I'm restoring a No.5 Jungle Carbine and it needs a new finish. I have some manganese solution I picked up from MG34 many years ago that I want to try.

I plan on building a DIY cabinet then using glass bead to peen the surface. I don't have room for an actual blasting cabinet otherwise I'd just buy one. I could see myself using the DIY job allot in the future.

The No.5 has electro-pencil markings that I don't want to wash out and I'm told glass bead is the best option for this. Guys on other subs have said they use aluminum oxide, garnet and even play sand but I think that will be too hard on the markings while producing a rougher finish. I'll do some electro-penciling and blasting on a piece of test steel before moving on to the rifle.

For the people that have experience, what grit would be best with glass bead? 60-80?

 
The velocity and condition of the glass bead affects how abrasive it is. If you recycle smashed glass bead, it acts like sand blasting, and defeats the purpose of glass bead, which is to soften the aggressiveness by using something spherical. The machine I used to use at work, had a centrifugal separator, that got rid of most of the smashed beads (which are sharp like glass), and also filtered out the material removed. Even then, for delicate work, we would change the beads out frequently.
 
Sandblast and packerize

Yes I did one years ago on a Garand receiver and bolt. I don't remember what glass bead size I used. I bought a bag of glass beads from Princess auto. I didn't have a blast cabinet so I just blasted in my backyard over the grass. Glass bead does not dimensionally change the metal like aluminum oxide. On my Garand receiver, it only took the old finish off.
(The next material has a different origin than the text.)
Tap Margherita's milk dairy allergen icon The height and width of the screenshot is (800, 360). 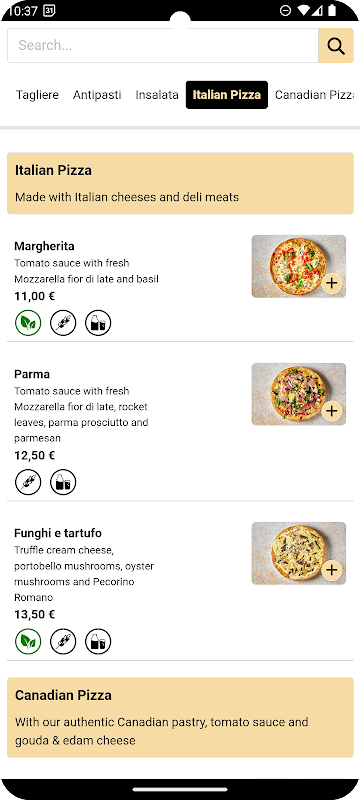click(98, 323)
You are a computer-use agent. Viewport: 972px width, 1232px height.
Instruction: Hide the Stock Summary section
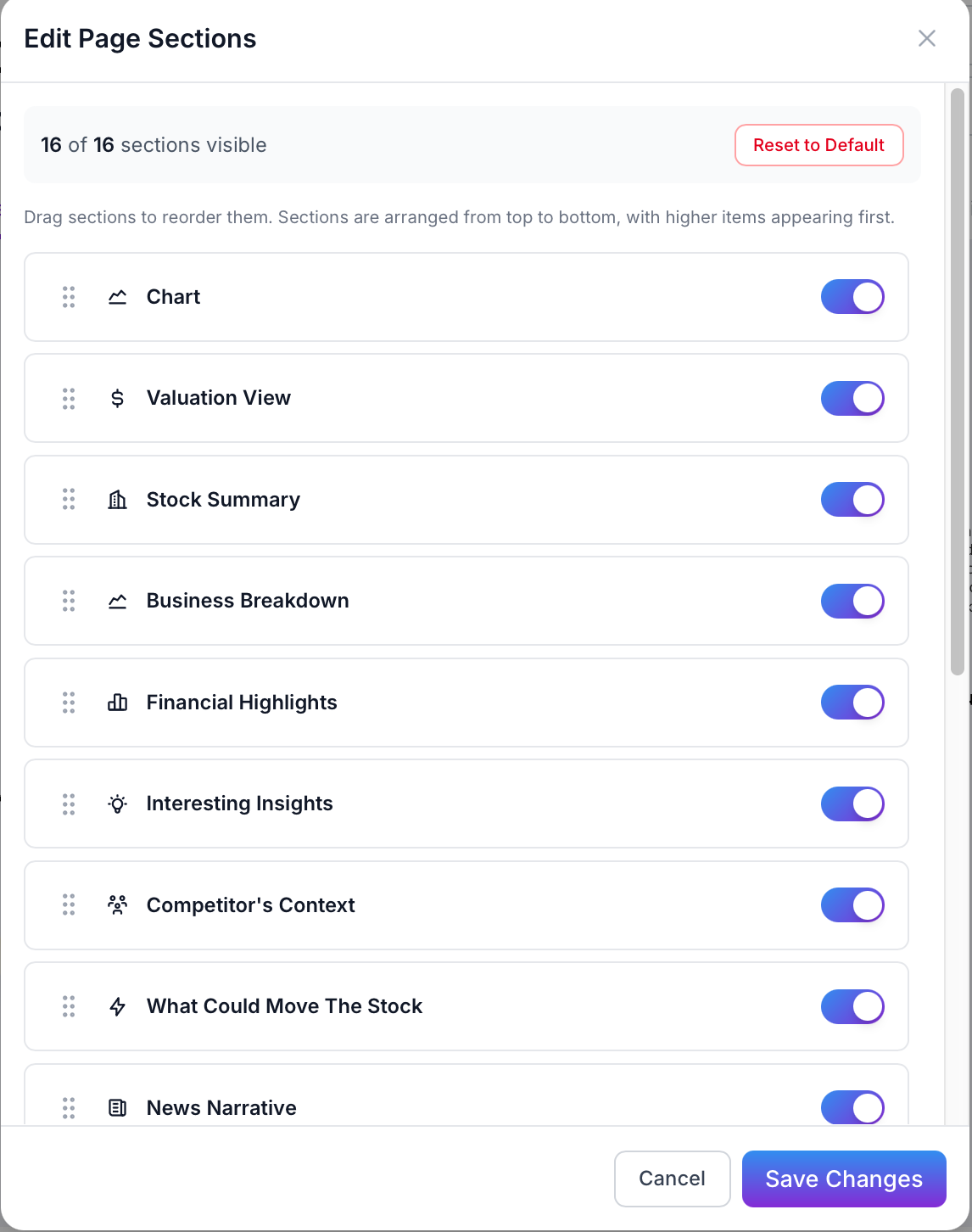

I use Radocy parkerizing solution.

Here is the results.

rec.jpg
 
Oooops! I just sandblasted off the serial numbers by accident ! Lol. Guy on the corner of my street says he’ll take this mess off my hands for $5000! And that’s most likely how many many more guns will end up in criminal hands once confiscation of property starts.
 
Yes I did one years ago on a Garand receiver and bolt. I don't remember what glass bead size I used. I bought a bag of glass beads from Princess auto. I didn't have a blast cabinet so I just blasted in my backyard over the grass. Glass bead does not dimensionally change the metal like aluminum oxide. On my Garand receiver, it only took the old finish off.

I use Radocy parkerizing solution.

Here is the results.

rec.jpg

That finish looks great! Did you plug the chamber and muzzle before put the barreled action in the dunk tank?
 
I use aluminum oxide with lower pressure. Doesn't cut aggressively.
I would not park a bore.
 
rec.jpg


That finish looks great! Did you plug the chamber and muzzle before put the barreled action in the dunk tank?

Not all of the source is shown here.